Review: Call Me By Your Name by André Aciman

There is nothing more beautiful than sorrow, than sadness, than grief. There’s something more touching in the tears that fall because one is mourning, as compared to the tears that well up when one is overjoyed. I’ve always believed this. Grief is a much stronger emotion than happiness, and I feel that is so because of the almost obsessive nature of grief – the way it clings to you, follows you around, peeks from around the corner when happiness is paying you a visit. Of course, it also may be because I’m someone whose wounds have not been healed by time, who looks at sadness and anticipates it when I’m laughing in the kitchen while teasing my brother about his non-existent girlfriend with my family. 

image taken from pinterest.com

For a very long time, I didn’t read read. Oh, I read those boring reports, those mind-numbing textbooks, and those god-forsaken question papers, but I hadn’t read a book that touched me, that made me feel alive, that made me feel whole and me for so long that I’d almost given up on reading. But finally, I finished Call Me By Your Name. 

A fair warning to  those who expect a standard book review with a pretty little summary and a few quotes thrown in. You won’t be getting that here. In my humble (and often misguided) opinion, book reviews have to be what books are about – the way they make you feel. I’m not going to stick to the textbook definition because that’s not who I am, it’s something I thoroughly dislike, and you know you can get that kind of a review with a few dainty taps on your keypad.
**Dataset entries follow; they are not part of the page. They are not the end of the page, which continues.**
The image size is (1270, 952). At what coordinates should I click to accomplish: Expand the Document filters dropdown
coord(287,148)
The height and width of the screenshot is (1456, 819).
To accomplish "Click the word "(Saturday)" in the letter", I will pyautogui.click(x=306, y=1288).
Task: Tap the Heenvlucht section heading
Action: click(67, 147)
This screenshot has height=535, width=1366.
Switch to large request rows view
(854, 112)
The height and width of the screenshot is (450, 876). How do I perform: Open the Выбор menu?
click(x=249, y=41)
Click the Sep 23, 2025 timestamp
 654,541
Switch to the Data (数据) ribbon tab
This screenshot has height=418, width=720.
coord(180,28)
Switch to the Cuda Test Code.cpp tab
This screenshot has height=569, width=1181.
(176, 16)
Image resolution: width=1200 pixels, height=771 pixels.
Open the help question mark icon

The book is something that I don’t think a lot of people would like. It has depths that most people spend their lives avoiding and it has vivid descriptions of feelings and emotions that most people try to forget because they know they can’t relive those again. The words trip and stumble and run and climb over each other as they try and get as close to you as possible, almost choking you with their breathlessness when they come close. Perhaps the reason why I fell in love with the book was because of its haphazardness – there’s a lot of leaping, jumping and skipping over and around that happens which leaves you confused. And I like that haphazardness because that’s how thoughts work, that’s how life works. It comes and goes in a blur of colors and emotions, smacking you in the face with your own sobs that you never realized were leaving your body, sobs that echo the moments that had once lifted you, the ones that have now left you. 

The best part of the book was how much it made me feel like me. Insecurity has been a huge part of my life, and continues to be, and I’m not mentioning this here to convene a pity-party complete with sympathy sweets and dense drinks. I’m mentioning this because there’s very few things in the world that make me feel okay for me to be myself, and this book is one of those. Almost every aspect of it reminds me of me and takes me by the hand and tells me it’s okay. The book is somehow alive and detached at the same time. The events are narrated with this inhumane concoction of mindfulness and other-worldliness that leave you breathless and somehow sane at the same time. It’s almost oxymoronic- the way you feel as if the author is the one who’s in it, playing his part and yet it’s also the author who’s floating around in space at the exact same time, narrating his voice-over. It’s like the author is in two places at once – not just in person, but also in time. He’s 17 and 40 at the same time- reliving his memories while also narrating them after having thought about them for so long. 

The book is unabashedly itself. It doesn’t mince words, it doesn’t aim to be pretty, it doesn’t seek validation, neither is it trying to be simple nor neat. It just wants to be itself – every word, every letter, every comma, every space. The words often can’t stop themselves from spilling out all over the page, delaying the appearance of the period just because they feel that they aren’t enough. There’s nothing silent about it, there’s nothing fake about it. It’s real, in the way that all of us are.    

It is, of course, a gay romance – a pioneer of the genre – but what I admired the most was how the book seemed to shrug its shoulders and say, “So what if I’m a gay romance. So what? You read your straight romances without calling them straight romances and call them just ‘romances.’ Why call me a gay romance? Why can’t I just be a romance?”

The harsh reality that most of the homosexual romantic encounters face in today’s world has been portrayed skillfully throughout the book. Please do not, even for a moment, think that I am down-playing its achievement as an icon of the LGBTQIA+ community, I’m not. I whole-heartedly stand with the community and my heart is always with them. It is a ground-breaking piece of work, not just for LGBTQIA+ literature, but for literature in general.